:: WORK INSTRUCTION ::
Reply with exactly the lines from the one that contains "Viewport: 1497px width, 812px" through the last line of the records below, and with no other lines.

:: TASK MATERIAL ::
Segment Open
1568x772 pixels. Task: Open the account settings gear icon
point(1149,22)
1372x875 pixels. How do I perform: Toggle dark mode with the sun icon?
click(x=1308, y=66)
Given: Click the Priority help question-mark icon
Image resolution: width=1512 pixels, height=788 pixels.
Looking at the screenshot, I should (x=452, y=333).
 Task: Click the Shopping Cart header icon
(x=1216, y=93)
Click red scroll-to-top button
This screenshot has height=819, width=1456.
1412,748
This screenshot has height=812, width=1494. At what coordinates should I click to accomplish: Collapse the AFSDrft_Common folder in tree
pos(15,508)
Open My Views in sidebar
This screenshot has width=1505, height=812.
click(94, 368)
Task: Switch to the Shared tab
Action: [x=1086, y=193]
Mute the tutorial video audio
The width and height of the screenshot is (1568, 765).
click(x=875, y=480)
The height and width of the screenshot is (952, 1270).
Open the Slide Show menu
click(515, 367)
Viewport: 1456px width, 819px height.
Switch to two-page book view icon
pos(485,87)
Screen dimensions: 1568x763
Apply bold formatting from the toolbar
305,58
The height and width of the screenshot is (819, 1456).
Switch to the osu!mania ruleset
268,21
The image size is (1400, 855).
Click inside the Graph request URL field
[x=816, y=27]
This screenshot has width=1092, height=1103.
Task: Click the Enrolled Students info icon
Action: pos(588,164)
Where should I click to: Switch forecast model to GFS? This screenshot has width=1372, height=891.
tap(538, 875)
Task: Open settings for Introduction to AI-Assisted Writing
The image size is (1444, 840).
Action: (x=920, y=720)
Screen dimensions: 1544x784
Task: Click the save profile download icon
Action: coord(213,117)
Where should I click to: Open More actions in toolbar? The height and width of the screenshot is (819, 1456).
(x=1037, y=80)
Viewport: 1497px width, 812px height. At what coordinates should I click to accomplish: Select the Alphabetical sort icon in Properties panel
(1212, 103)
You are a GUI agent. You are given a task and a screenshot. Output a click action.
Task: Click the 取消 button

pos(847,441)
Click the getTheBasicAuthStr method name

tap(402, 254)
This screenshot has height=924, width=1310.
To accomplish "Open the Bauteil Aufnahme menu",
Segment Closed
:: FINAL ANSWER ::
Viewport: 1497px width, 812px height. At what coordinates should I click to accomplish: Select the Alphabetical sort icon in Properties panel
(1212, 103)
You are a GUI agent. You are given a task and a screenshot. Output a click action.
Task: Click the 取消 button

pos(847,441)
Click the getTheBasicAuthStr method name

tap(402, 254)
This screenshot has height=924, width=1310.
To accomplish "Open the Bauteil Aufnahme menu",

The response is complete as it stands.